Records shown below:
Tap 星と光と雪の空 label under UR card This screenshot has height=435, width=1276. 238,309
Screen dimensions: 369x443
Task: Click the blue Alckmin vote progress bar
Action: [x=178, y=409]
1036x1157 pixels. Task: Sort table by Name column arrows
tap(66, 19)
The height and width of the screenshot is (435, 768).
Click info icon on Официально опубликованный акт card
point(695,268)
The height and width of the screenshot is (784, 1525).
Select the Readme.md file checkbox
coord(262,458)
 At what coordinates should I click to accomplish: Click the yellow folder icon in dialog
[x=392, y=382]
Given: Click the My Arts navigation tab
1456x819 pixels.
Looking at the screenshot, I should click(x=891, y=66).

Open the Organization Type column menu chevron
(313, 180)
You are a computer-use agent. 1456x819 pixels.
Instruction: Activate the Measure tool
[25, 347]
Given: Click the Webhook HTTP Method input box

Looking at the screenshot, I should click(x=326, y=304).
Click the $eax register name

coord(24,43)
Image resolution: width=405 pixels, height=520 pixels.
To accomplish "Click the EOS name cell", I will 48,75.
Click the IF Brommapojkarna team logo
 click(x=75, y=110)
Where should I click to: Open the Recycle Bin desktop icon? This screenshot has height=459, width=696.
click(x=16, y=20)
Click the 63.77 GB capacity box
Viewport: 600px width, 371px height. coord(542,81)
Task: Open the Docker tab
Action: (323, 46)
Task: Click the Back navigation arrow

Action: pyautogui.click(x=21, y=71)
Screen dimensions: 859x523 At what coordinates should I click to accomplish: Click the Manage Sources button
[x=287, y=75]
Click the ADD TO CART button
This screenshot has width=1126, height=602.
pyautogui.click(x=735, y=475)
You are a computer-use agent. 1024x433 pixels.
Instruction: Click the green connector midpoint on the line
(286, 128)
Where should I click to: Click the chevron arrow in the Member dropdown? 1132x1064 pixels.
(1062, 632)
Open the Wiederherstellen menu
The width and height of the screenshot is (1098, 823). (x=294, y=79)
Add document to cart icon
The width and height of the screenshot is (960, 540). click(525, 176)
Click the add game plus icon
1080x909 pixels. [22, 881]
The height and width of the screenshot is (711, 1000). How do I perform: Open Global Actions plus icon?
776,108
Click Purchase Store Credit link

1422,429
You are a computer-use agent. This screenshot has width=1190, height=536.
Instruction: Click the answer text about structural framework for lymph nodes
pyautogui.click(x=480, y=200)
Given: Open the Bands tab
End of Records shown.
### How to complete this task
List, from the entries above, every line in which the word "computer" shows up.

### Answer to this problem
You are a computer-use agent. 1456x819 pixels.
You are a computer-use agent. 1024x433 pixels.
You are a computer-use agent. This screenshot has width=1190, height=536.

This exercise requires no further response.